Our mothers might be onto something when they jokingly blame us for their gray hair and wrinkles. In two recent studies, DNA methylation-based epigenetic clocks show that pregnancy, with its far-ranging emotional and physical changes, increases the biological ages of mothers. On the bright side, the effects were reversible in those who breastfed, according to one of the studies.
The Biological Cost of Pregnancy
Buying a crib, diapers, and other necessities can rack up the bills, but preparing for baby also has a biological cost. A hint of this was born last year when a group analyzed DNA methylation with epigenetic clocks before and after several stressful conditions. They reported that pregnancy boosted biological age in mice and in a sample of 14 women, but the effect was transient—it reversed when the pup or baby was born.
To multiply their understanding of this process, Calen Ryan et al. (Columbia University) studied a group of 825 women and 910 men born in the same year in the Philippines. About 40% of the 21-year-old women had been pregnant at least once before the study started. The team tested blood samples for DNA methylation and analyzed the data with six epigenetic clocks. Here’s what they found:
- Women who had been pregnant at least once had biologically aged a few months to about a year faster than those who had not been pregnant
- With each pregnancy, a woman’s biological age increased by a few months compared to women with fewer or no pregnancies
- Perhaps unsurprisingly, fathering a child had no effect on the biological ages of the men
The team kept up with the women for up to nine years later. As the women became pregnant for the last time during the study period, the researchers again took blood samples. The findings weren’t as clear-cut this time—here’s what they found:
- Women who had been pregnant multiple times since the beginning of the study had aged a couple of months with each occurrence, but only according to two of the six clocks
Potential limitations are that the researchers didn’t specifically address potential reversibility of the aging effect, or whether factors like breastfeeding and body mass index (BMI) affected aging. That’s what the next paper covered…
If I Could Turn Back Time
Conceived by the lab of Kieran O’Donnell (Yale School of Medicine), the other investigation involved the use of five epigenetic clocks to analyze DNA methylation in a group of 119 women in the early, mid, and late stages of pregnancy in California. They also followed up 3 months after birth in a smaller subset of 68 women. Here’s what they found:
- Throughout pregnancy, women biologically aged about 1-2.5 years, depending on the clock used
- At 3 months after birth, the effect reversed by as much as 8 years for some women; overall, the decrease in age after giving birth was about 2-3 times the increase in age during pregnancy
- Having a high pre-pregnancy BMI hindered the reversal
- Exclusive breastfeeding was associated with a steep decline in postpartum biological age
Although this team looked at the reversal of aging after giving birth, they didn’t examine the effect of multiple pregnancies or compare these subjects with women who didn’t become pregnant, as the other paper did.
The Bottom Line
Wrapping up, the studies suggest that pregnancy ages women, though it may be reversible. But because the two papers examined diverse sets of factors at differing time points in distinct populations of women, both groups say many questions remain.

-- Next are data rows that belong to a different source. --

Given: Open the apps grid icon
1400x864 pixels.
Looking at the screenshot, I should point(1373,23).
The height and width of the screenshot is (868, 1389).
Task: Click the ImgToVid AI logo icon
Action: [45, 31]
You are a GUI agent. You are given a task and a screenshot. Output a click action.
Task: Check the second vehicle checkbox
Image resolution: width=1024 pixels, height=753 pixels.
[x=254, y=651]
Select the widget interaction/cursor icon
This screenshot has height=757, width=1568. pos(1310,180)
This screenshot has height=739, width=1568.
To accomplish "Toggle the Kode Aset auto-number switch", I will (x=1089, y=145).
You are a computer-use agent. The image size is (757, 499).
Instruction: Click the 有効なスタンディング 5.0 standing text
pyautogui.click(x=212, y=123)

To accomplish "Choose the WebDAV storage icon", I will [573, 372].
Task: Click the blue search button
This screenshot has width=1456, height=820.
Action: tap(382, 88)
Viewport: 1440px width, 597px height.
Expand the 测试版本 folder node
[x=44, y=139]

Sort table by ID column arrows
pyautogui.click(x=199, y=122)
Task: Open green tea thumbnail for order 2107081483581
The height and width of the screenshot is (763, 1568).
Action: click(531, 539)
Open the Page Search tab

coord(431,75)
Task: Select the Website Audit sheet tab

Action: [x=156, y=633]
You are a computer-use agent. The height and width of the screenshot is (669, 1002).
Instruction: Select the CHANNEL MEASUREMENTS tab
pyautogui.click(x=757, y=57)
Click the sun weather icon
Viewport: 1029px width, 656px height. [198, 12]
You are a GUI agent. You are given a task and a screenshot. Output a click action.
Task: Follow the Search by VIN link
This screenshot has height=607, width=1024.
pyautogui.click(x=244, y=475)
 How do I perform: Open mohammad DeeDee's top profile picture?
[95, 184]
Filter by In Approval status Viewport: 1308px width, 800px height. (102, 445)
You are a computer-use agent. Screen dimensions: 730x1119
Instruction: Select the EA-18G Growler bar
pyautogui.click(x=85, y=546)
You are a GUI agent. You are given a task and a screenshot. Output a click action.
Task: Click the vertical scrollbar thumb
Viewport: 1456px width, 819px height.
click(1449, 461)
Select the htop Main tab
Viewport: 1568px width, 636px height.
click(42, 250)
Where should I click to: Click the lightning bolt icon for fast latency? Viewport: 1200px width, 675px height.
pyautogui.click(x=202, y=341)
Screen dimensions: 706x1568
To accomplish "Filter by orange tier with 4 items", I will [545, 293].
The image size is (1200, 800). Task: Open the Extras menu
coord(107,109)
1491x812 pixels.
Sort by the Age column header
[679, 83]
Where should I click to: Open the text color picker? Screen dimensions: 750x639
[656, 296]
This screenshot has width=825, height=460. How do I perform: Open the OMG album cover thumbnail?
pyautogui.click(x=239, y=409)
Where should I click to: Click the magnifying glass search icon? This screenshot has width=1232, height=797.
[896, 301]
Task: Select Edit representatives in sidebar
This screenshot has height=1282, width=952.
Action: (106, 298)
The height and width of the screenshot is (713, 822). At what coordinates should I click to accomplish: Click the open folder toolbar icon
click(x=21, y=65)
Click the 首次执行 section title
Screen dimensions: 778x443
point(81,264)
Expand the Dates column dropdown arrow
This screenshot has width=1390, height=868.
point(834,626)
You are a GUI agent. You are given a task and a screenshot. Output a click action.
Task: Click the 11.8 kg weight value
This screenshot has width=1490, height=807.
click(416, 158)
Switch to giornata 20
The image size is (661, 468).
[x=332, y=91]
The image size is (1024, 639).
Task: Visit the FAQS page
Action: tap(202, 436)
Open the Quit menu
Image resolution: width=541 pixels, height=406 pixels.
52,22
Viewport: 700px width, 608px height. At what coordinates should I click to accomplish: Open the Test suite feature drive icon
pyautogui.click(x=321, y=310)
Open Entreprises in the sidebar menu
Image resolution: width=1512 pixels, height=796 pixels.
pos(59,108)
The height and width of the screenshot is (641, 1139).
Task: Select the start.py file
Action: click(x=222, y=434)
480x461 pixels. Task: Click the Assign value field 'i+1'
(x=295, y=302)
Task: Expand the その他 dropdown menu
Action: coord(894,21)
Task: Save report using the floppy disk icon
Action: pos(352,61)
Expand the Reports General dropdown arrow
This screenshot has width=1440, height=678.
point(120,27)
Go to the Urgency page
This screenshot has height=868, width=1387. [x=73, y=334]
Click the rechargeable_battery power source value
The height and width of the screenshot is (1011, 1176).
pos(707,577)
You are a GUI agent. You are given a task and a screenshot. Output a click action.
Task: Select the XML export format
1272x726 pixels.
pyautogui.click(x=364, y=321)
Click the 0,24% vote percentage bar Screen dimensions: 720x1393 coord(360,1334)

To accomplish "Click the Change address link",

“We still have a lot to learn about the role of pregnancy and other aspects of reproduction in the aging process,” says Ryan. “We also do not know the extent to which accelerated epigenetic aging in these particular individuals will manifest as poor health or mortality decades later in life.”
So, call your mother, and then dive into the details of the Ryan team paper (PNAS, April 2024) and the O’Donnell team paper (Cell Metabolism, May 2024).